> [Reading passage]
• • •
A Siemens training center is enabling cardiologists-in-training to practice heart catheterization completely risk-free. The specialists learn coronary intervention techniques on a simulator, as the research magazine Pictures of the Future reports. Experts forecast that cardiologists in the future may be required to become licensed on a simulator before being permitted to perform certain types of catheter procedures. Today most young cardiologists gain their initial experience while actually operating on patients.

During the two-day course, offered by Siemens Medical Solutions in Forchheim near Nuremberg, experts pass on know-how to participants while giving instruction on coronary angioplasty, the reopening of congested or collapsed coronary blood vessels using a catheter. On the simulator, a doctor can navigate a guiding wire under conditions amazingly like those encountered in procedures conducted on patients. The simulation program, called “Cathi,” uses angiography to detect a narrowed coronary blood vessel on a dummy with simulated X-rays. The course participant then has to detect a clotted coronary blood vessel and choose the correct catheter material, before guiding the wire to the narrowed area under the guidance of an experienced cardiologist. The position and movement of the catheter within an artery or vein are calculated by a computer and realistically displayed on a monitor. The doctor can actually feel the rubbing of the wire inside the vessel and the beating of the “heart,” which makes the training especially realistic.
• • •
> [Task to carry out] Write the continuation of the article on simulator training for heart catheterization, beginning after its last sentence. The data below bears no relation to the article on simulator training for heart catheterization.

> [Material supplied]
• • •
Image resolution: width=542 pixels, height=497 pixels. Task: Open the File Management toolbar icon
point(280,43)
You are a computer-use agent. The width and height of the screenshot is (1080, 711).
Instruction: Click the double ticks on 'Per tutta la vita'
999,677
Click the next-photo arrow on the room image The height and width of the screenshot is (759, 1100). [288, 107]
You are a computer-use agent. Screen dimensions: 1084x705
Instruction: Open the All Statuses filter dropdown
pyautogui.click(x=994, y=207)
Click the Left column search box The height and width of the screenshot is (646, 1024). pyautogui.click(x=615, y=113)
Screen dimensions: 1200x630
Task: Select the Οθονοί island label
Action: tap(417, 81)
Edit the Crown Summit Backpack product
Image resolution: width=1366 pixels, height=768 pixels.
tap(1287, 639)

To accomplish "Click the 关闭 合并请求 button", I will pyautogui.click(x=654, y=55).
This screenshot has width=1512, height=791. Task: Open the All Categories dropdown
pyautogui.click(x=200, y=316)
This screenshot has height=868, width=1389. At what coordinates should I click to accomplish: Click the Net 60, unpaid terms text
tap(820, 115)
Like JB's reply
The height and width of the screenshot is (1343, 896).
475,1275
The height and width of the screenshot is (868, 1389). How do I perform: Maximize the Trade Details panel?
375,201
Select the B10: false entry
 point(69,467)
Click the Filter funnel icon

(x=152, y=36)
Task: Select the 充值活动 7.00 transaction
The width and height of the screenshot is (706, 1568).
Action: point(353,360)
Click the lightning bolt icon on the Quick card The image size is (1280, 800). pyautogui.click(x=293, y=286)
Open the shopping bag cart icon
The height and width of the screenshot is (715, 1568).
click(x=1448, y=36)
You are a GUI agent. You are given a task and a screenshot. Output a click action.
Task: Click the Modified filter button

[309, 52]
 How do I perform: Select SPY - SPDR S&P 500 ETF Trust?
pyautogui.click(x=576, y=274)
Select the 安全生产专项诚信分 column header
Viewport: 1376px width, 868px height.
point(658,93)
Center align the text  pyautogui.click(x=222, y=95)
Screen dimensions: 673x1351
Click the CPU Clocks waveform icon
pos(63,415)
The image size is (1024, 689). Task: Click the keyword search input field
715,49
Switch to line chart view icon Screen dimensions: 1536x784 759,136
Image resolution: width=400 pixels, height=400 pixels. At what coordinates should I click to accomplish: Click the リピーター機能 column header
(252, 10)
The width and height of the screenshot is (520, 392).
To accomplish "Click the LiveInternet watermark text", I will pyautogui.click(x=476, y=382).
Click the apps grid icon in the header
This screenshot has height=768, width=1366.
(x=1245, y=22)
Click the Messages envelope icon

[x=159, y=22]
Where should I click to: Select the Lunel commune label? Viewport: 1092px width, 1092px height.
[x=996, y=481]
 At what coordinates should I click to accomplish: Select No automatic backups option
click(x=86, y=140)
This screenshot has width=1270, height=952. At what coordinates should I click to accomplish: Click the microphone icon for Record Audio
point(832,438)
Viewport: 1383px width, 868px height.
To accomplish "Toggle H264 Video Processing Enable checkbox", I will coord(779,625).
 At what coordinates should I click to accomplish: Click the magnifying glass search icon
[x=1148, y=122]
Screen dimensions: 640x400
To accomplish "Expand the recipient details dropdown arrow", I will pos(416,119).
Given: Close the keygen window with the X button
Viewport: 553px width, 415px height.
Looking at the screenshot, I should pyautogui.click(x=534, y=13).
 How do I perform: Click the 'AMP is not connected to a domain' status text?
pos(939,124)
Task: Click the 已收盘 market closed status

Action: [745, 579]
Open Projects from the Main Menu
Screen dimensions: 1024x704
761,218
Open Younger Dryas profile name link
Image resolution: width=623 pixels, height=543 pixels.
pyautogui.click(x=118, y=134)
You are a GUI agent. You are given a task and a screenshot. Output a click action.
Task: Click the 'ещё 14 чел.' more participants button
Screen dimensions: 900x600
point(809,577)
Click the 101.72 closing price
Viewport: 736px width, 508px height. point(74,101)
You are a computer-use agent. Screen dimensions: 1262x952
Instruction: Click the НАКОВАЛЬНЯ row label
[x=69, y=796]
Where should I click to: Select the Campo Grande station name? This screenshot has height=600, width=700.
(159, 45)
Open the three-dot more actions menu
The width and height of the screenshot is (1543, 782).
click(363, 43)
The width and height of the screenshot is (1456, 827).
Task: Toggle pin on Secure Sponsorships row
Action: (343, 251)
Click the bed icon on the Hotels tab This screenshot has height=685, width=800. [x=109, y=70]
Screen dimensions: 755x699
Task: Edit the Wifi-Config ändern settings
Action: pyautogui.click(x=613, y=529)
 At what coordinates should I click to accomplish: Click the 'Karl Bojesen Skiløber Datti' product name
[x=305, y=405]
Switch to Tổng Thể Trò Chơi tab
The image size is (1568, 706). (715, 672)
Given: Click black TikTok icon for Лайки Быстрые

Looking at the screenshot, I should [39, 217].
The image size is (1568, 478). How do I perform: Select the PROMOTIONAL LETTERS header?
• • •
> [Task response]
Course leaders can also simulate the use of a contrast medium and adjust the level of difficulty. During a virtual catheterization, for example, prospective cardiologists might suddenly find themselves facing a complication, such as an allergic reaction to the contrast medium. This enables course participants to learn the procedures they would need to use should they someday encounter difficulties during a real catheterization.